# Ozark Altitude/Elevation?



## Pony (Jan 6, 2003)

I know that the Ozarks are at a higher elevation than where we are now, but I'm not sure if it's altitude or elevation or what that we're supposed to mind for pressure canning.

Also, does altitude/elevation make a difference when hot water bath canning?

Are altitude and elevation the same thing with different names?

Boy, am I full of questions today...:hrm:


----------



## oneokie (Aug 14, 2009)

Pony said:


> I know that the Ozarks are at a higher elevation than where we are now, but I'm not sure if it's altitude or elevation or what that we're supposed to mind for pressure canning.
> 
> Also, does altitude/elevation make a difference when hot water bath canning?


No idea, have never seen it mentioned.



> Are altitude and elevation the same thing with different names?


To my thinking, they are the same. If one wanted to get picky, altitude would refer to distance above ground level, while elevation would be distance above sea level.


> Boy, am I full of questions today...:hrm:


----------



## Pony (Jan 6, 2003)

oneokie said:


> No idea, have never seen it mentioned.
> 
> 
> To my thinking, they are the same. If one wanted to get picky, altitude would refer to distance above ground level, while elevation would be distance above sea level.


It's in the Blue Book and I do believe I've seen it elsewhere. Just wondered about other folks' experience in canning at higher elevations.

Never considered the Ozarks to be "higher elevation" land. Always thought of the Rockies and such when someone mentioned it.


----------



## PixieLou (May 1, 2010)

Yes - altitude does make a difference in hot water bath canning. It typically increases your processing time. With pressure canning, you usually have to can at a higher pressure. 

The recipes on the NCHFP site state processing times and pressures for different altitudes. 

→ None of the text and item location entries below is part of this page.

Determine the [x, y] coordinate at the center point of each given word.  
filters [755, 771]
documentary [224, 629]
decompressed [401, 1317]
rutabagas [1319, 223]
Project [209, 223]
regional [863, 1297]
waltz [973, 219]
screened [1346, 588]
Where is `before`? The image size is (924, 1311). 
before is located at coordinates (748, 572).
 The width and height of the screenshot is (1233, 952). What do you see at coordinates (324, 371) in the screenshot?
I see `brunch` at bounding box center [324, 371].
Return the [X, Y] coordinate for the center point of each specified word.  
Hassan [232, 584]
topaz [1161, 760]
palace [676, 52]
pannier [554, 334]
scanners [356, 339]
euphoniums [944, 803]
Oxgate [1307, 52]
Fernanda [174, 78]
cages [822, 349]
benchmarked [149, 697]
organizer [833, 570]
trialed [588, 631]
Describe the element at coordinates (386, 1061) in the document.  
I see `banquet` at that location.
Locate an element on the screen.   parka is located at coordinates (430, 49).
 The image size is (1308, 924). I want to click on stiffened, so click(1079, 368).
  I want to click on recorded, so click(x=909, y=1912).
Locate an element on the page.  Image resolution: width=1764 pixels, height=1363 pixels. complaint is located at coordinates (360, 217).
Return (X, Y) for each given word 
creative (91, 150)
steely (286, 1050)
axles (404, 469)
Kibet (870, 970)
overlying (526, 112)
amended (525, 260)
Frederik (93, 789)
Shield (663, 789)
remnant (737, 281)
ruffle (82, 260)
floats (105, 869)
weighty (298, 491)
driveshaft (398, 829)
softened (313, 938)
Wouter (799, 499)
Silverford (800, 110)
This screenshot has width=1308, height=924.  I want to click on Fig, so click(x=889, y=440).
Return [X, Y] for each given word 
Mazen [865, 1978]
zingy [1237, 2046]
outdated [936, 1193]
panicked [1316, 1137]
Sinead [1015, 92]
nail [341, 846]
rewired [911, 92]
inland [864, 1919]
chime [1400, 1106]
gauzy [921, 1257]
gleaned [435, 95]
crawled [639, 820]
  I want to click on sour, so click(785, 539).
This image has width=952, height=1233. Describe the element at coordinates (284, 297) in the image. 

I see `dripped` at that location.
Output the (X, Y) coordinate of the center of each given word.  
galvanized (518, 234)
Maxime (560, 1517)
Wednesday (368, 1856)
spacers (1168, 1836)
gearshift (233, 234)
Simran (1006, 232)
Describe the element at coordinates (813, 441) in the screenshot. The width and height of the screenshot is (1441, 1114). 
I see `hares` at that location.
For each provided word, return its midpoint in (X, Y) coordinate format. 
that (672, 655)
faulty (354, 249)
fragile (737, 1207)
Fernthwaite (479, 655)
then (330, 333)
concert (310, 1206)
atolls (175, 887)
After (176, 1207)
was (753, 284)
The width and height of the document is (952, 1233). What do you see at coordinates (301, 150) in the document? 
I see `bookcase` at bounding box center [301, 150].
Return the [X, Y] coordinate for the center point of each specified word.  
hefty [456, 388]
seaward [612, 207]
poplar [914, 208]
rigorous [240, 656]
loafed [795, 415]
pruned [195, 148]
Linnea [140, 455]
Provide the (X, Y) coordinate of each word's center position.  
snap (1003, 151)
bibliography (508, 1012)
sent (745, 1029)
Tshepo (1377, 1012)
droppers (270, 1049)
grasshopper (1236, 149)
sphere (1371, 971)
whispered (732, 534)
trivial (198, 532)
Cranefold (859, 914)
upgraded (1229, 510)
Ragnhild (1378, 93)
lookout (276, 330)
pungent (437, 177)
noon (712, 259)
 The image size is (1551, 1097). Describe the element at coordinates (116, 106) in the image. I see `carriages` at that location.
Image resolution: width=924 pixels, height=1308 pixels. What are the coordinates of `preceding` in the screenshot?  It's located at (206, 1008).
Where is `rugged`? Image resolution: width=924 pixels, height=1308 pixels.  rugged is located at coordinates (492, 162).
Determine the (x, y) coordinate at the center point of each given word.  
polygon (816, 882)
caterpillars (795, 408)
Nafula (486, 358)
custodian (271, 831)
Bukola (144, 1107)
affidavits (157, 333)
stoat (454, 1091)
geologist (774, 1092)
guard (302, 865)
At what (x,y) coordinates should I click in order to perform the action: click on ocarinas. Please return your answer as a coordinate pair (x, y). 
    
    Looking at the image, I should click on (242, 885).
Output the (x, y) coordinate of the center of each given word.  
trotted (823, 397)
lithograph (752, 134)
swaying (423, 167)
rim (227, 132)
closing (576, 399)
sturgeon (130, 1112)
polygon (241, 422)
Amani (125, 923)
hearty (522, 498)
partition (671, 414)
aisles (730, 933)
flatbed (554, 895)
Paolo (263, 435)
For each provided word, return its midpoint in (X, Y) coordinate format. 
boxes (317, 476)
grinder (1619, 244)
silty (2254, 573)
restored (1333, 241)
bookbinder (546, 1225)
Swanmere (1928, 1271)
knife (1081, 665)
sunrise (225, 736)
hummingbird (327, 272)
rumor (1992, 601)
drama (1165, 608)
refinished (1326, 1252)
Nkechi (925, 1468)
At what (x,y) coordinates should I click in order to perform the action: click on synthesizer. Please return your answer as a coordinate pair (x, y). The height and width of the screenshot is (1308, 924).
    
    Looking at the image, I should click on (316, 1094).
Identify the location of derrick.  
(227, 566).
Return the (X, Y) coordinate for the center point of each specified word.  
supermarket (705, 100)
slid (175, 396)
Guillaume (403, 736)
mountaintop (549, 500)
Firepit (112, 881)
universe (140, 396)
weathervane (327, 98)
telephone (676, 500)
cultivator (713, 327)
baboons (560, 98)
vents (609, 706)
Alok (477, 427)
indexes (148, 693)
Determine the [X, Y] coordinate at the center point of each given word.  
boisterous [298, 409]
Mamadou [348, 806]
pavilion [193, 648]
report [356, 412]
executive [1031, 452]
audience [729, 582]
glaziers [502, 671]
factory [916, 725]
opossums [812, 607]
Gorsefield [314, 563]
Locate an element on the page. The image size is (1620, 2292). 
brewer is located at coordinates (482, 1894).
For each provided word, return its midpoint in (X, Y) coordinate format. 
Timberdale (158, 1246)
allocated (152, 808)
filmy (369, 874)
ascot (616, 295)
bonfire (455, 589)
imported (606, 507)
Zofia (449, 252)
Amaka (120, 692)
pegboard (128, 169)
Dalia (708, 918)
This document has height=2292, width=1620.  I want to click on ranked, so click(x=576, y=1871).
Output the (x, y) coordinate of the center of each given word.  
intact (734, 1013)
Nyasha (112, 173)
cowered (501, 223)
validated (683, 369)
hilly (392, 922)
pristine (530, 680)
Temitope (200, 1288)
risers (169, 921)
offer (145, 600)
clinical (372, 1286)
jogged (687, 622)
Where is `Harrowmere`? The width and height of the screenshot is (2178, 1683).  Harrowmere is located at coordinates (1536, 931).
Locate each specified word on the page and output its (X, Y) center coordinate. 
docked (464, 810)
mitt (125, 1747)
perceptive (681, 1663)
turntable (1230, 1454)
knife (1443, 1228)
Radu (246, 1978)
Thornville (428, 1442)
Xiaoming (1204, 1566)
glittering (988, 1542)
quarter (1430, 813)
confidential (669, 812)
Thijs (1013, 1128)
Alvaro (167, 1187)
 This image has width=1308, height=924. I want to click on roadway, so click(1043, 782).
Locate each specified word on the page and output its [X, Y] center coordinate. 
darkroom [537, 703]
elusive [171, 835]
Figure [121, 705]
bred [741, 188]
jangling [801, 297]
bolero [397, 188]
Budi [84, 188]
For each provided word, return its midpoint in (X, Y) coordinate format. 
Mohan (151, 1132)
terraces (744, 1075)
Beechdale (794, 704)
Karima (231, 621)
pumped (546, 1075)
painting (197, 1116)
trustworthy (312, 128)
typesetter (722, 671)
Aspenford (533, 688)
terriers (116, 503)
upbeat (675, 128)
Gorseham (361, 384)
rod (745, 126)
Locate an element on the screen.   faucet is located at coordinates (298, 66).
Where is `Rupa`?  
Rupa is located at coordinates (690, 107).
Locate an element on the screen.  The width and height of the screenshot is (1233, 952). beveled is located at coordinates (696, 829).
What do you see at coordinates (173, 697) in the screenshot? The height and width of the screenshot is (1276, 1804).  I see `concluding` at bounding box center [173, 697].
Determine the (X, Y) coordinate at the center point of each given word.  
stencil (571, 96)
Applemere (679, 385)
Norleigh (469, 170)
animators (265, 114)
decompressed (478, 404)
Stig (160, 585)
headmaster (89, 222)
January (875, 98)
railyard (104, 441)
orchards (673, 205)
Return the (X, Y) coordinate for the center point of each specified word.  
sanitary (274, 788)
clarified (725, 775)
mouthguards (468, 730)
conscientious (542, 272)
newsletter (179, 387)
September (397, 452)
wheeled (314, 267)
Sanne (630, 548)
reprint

Altitude and elevation tend to be synonymous. Though there are technical differences. 
Altitude is the term used to describe a locations height above mean sea level. Elevation is a term used to describe the difference in height between 2 locations. For instance for my town, we would say that we are at an altitude of 127 feet, or we would say that our elevation is 127 feet above sea level.


----------



## Pony (Jan 6, 2003)

Thanks, Pixie Lou. What is the NCHFP?


----------



## kkbinco (Jun 11, 2010)

NCHFP = National Center for Home Food Preservation


----------



## Pony (Jan 6, 2003)

THanks, All!


----------



## blu_redneck (Dec 26, 2007)

If you want to know your altitude, get a road map of your state and look at the town closest to your location. Most road maps have the altitude printed on them beside towns.


----------



## Macybaby (Jun 16, 2006)

The higher up you go, the thinner the air is. The thinner the air, the lower temperature water will boil at.

Because of this, you need to either pressure can at a higher pressure to reach the same internal tempurature, or for water bath, for slightly longer times. The site linked as good charts to help you know.

Many, many people live above 1,000 feet above sea level, but they don't bother looking it up. I live at 1,300 (James River Vally, one of the lower parts of the State) - not much but enough that I take it into consideration. I live where it is FLAT. But it's tilted a bit and the farther west you go, the higher up you get until you come to the black hills.


----------



## arrocks (Oct 26, 2011)

And much of the Ozarks is above 1000 feet since so much of it is mountains. For example Branson is only 780 feet because it is down in a valley but all the surrounding hills are over 1000'. You can find your specific altitude with Google Maps by just typing in your address.


----------



## blooba (Feb 9, 2010)

How do you find the altitude on google maps?

I just use http://www.earthtools.org/
just click search type in your address then click height


----------



## Karenrbw (Aug 17, 2004)

If you know someone with a car GPS (Garmin, TomTom, etc), they can check it. Go to something like "My location" or "Where am I?" and it will tell you the elevation.


----------